Exercise input

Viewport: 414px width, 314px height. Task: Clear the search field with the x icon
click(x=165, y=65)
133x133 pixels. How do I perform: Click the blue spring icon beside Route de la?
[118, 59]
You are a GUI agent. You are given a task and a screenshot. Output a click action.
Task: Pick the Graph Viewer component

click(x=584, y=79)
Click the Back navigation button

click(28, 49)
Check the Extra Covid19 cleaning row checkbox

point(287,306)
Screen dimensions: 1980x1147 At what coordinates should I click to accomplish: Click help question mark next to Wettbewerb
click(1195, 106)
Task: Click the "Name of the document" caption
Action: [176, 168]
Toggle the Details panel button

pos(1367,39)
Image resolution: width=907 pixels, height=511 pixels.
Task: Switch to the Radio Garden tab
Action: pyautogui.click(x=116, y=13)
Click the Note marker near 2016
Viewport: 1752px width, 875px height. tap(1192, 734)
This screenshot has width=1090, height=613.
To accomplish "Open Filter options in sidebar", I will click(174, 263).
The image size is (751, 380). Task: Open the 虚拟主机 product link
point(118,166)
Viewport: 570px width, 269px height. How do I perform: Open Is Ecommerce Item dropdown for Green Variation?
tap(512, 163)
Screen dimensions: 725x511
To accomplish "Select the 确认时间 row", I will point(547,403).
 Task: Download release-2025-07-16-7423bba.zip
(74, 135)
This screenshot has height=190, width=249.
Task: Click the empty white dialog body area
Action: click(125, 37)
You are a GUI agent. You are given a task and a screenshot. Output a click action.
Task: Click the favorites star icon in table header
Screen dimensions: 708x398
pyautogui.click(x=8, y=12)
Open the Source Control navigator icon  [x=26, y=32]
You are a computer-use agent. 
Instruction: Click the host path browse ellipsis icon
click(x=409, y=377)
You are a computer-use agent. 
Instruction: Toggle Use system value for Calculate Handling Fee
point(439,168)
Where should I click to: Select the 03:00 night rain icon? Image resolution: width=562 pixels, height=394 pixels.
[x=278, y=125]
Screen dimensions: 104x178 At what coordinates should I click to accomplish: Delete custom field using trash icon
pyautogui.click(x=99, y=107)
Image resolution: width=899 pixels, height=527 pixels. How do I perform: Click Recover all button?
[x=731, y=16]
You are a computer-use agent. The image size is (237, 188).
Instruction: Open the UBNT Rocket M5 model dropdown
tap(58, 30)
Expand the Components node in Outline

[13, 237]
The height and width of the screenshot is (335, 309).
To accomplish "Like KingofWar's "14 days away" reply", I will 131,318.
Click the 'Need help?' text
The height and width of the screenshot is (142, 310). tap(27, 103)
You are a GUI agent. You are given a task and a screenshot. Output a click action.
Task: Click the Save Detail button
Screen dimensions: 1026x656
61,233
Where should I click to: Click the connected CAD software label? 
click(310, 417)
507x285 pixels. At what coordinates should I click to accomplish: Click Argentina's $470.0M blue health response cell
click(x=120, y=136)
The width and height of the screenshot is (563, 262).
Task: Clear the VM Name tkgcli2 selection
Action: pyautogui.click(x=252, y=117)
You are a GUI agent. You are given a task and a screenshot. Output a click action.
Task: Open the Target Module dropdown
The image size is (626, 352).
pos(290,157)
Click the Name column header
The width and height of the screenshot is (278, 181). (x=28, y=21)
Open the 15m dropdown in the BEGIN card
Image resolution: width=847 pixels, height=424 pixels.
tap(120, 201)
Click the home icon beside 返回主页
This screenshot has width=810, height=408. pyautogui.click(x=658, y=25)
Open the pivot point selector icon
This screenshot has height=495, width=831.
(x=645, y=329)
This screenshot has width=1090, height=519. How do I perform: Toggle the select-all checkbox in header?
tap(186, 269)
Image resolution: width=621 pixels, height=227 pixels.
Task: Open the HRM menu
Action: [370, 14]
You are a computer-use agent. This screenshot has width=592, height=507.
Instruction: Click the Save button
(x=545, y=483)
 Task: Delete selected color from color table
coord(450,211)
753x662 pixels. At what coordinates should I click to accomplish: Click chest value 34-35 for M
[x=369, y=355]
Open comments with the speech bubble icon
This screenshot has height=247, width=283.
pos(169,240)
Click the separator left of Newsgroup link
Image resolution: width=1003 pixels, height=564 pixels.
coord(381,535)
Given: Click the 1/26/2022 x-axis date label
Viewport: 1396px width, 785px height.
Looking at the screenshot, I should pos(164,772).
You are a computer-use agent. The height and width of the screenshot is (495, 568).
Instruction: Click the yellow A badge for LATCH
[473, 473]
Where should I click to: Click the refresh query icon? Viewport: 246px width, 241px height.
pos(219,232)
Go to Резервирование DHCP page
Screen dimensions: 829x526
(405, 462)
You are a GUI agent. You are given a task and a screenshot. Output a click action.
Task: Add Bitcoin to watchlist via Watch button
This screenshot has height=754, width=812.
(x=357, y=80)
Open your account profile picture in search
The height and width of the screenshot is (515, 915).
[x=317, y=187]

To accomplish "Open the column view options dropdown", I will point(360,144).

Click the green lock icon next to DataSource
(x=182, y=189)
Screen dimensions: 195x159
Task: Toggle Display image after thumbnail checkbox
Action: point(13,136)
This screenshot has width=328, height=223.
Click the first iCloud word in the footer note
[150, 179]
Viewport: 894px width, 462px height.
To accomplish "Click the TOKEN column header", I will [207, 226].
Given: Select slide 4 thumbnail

What to work on
Rewrite all of the rows above, putting "interface agent" wherever "GUI agent" appears and keeping everything else the same.

Exercise output
Viewport: 414px width, 314px height. Task: Clear the search field with the x icon
click(x=165, y=65)
133x133 pixels. How do I perform: Click the blue spring icon beside Route de la?
[118, 59]
You are a interface agent. You are given a task and a screenshot. Output a click action.
Task: Pick the Graph Viewer component

click(x=584, y=79)
Click the Back navigation button

click(28, 49)
Check the Extra Covid19 cleaning row checkbox

point(287,306)
Screen dimensions: 1980x1147 At what coordinates should I click to accomplish: Click help question mark next to Wettbewerb
click(1195, 106)
Task: Click the "Name of the document" caption
Action: [176, 168]
Toggle the Details panel button

pos(1367,39)
Image resolution: width=907 pixels, height=511 pixels.
Task: Switch to the Radio Garden tab
Action: pyautogui.click(x=116, y=13)
Click the Note marker near 2016
Viewport: 1752px width, 875px height. tap(1192, 734)
This screenshot has width=1090, height=613.
To accomplish "Open Filter options in sidebar", I will click(174, 263).
The image size is (751, 380). Task: Open the 虚拟主机 product link
point(118,166)
Viewport: 570px width, 269px height. How do I perform: Open Is Ecommerce Item dropdown for Green Variation?
tap(512, 163)
Screen dimensions: 725x511
To accomplish "Select the 确认时间 row", I will point(547,403).
 Task: Download release-2025-07-16-7423bba.zip
(74, 135)
This screenshot has height=190, width=249.
Task: Click the empty white dialog body area
Action: click(125, 37)
You are a interface agent. You are given a task and a screenshot. Output a click action.
Task: Click the favorites star icon in table header
Screen dimensions: 708x398
pyautogui.click(x=8, y=12)
Open the Source Control navigator icon  [x=26, y=32]
You are a computer-use agent. 
Instruction: Click the host path browse ellipsis icon
click(x=409, y=377)
You are a computer-use agent. 
Instruction: Toggle Use system value for Calculate Handling Fee
point(439,168)
Where should I click to: Select the 03:00 night rain icon? Image resolution: width=562 pixels, height=394 pixels.
[x=278, y=125]
Screen dimensions: 104x178 At what coordinates should I click to accomplish: Delete custom field using trash icon
pyautogui.click(x=99, y=107)
Image resolution: width=899 pixels, height=527 pixels. How do I perform: Click Recover all button?
[x=731, y=16]
You are a computer-use agent. The image size is (237, 188).
Instruction: Open the UBNT Rocket M5 model dropdown
tap(58, 30)
Expand the Components node in Outline

[13, 237]
The height and width of the screenshot is (335, 309).
To accomplish "Like KingofWar's "14 days away" reply", I will 131,318.
Click the 'Need help?' text
The height and width of the screenshot is (142, 310). tap(27, 103)
You are a interface agent. You are given a task and a screenshot. Output a click action.
Task: Click the Save Detail button
Screen dimensions: 1026x656
61,233
Where should I click to: Click the connected CAD software label? 
click(310, 417)
507x285 pixels. At what coordinates should I click to accomplish: Click Argentina's $470.0M blue health response cell
click(x=120, y=136)
The width and height of the screenshot is (563, 262).
Task: Clear the VM Name tkgcli2 selection
Action: pyautogui.click(x=252, y=117)
You are a interface agent. You are given a task and a screenshot. Output a click action.
Task: Open the Target Module dropdown
The image size is (626, 352).
pos(290,157)
Click the Name column header
The width and height of the screenshot is (278, 181). (x=28, y=21)
Open the 15m dropdown in the BEGIN card
Image resolution: width=847 pixels, height=424 pixels.
tap(120, 201)
Click the home icon beside 返回主页
This screenshot has width=810, height=408. pyautogui.click(x=658, y=25)
Open the pivot point selector icon
This screenshot has height=495, width=831.
(x=645, y=329)
This screenshot has width=1090, height=519. How do I perform: Toggle the select-all checkbox in header?
tap(186, 269)
Image resolution: width=621 pixels, height=227 pixels.
Task: Open the HRM menu
Action: [370, 14]
You are a computer-use agent. This screenshot has width=592, height=507.
Instruction: Click the Save button
(x=545, y=483)
 Task: Delete selected color from color table
coord(450,211)
753x662 pixels. At what coordinates should I click to accomplish: Click chest value 34-35 for M
[x=369, y=355]
Open comments with the speech bubble icon
This screenshot has height=247, width=283.
pos(169,240)
Click the separator left of Newsgroup link
Image resolution: width=1003 pixels, height=564 pixels.
coord(381,535)
Given: Click the 1/26/2022 x-axis date label
Viewport: 1396px width, 785px height.
Looking at the screenshot, I should pos(164,772).
You are a computer-use agent. The height and width of the screenshot is (495, 568).
Instruction: Click the yellow A badge for LATCH
[473, 473]
Where should I click to: Click the refresh query icon? Viewport: 246px width, 241px height.
pos(219,232)
Go to Резервирование DHCP page
Screen dimensions: 829x526
(405, 462)
You are a interface agent. You are given a task and a screenshot. Output a click action.
Task: Add Bitcoin to watchlist via Watch button
This screenshot has height=754, width=812.
(x=357, y=80)
Open your account profile picture in search
The height and width of the screenshot is (515, 915).
[x=317, y=187]

To accomplish "Open the column view options dropdown", I will point(360,144).

Click the green lock icon next to DataSource
(x=182, y=189)
Screen dimensions: 195x159
Task: Toggle Display image after thumbnail checkbox
Action: point(13,136)
This screenshot has width=328, height=223.
Click the first iCloud word in the footer note
[150, 179]
Viewport: 894px width, 462px height.
To accomplish "Click the TOKEN column header", I will [207, 226].
Given: Select slide 4 thumbnail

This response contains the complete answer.